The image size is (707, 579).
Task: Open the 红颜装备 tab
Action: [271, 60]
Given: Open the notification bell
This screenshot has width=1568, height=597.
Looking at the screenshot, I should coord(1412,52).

○ ○ ○ ○

• To do:
Copy out all of the records above line by line, changing nothing.

• Solution to the exercise:
The image size is (707, 579).
Task: Open the 红颜装备 tab
Action: [271, 60]
Given: Open the notification bell
This screenshot has width=1568, height=597.
Looking at the screenshot, I should coord(1412,52).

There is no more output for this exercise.